While you’re at it, try to add fertilizer.

When potatoes go bad, they can sprout what are known as ‘eyes’ – these are little green or brown sprouts.

If you have a big potato with lots of eyes, cut it up to separate the eyes and allow them to dry to prevent rotting.

In your bed, make troughs and plant the potatoes about 4-6 inches apart. Make sure the eyes are facing up,  then cover up the troughs.

At this stage, your bed should look like it did just after you mixed the soil.

Sun And Water

You may have noticed that in this article, I’ve spoken about watering your vegetables about 100 times. And there’s a good reason for this.

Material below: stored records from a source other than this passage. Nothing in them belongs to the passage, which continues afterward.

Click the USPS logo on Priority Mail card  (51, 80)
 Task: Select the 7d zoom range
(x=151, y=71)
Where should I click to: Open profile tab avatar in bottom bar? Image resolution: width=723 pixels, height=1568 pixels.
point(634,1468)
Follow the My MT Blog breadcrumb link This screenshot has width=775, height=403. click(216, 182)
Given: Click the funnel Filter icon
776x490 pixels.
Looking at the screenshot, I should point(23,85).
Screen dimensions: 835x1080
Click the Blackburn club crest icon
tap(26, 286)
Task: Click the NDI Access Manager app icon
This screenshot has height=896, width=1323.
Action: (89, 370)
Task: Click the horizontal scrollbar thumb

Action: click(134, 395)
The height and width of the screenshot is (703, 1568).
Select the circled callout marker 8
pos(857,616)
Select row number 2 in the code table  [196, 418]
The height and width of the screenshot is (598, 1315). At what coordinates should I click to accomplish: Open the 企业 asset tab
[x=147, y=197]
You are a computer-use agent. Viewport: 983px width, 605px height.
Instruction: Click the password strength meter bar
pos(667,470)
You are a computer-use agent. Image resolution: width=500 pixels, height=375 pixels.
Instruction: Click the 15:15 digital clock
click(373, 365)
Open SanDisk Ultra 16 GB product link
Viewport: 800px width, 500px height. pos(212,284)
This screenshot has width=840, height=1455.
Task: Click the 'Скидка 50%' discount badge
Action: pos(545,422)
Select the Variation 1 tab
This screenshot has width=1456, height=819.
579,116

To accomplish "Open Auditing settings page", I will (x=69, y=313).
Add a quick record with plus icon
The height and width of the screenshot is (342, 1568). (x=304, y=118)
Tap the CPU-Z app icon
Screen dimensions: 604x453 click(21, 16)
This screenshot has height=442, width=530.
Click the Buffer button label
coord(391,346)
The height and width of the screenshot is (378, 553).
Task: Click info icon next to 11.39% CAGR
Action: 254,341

Plant cells are made up mostly of water – around 80-95%. Without water, the plants won’t be able to maintain their cells, and the chance of them growing is incredibly low.

Another thing they need is sunlight – plants have this amazing ability to turn sunlight into energy.

The energy is then stored and transferred to you whenever you eat vegetables.

Conclusion

Hopefully, by now, you’ve been inspired to get into your garden and grow your own vegetables. When it’s grown, you can buy yourself a recipe book and turn your delicious creation into a delightful and nutritious meal to enjoy!

Of course, the five vegetables we covered aren’t the only vegetables you can grow. If you want to grow a particular vegetable, feel free to explore online if it’s possible to grow it in your plant bed.

Not only will you be healthier, but you’ll also be more fulfilled, plus reduce your carbon footprint (win-win!).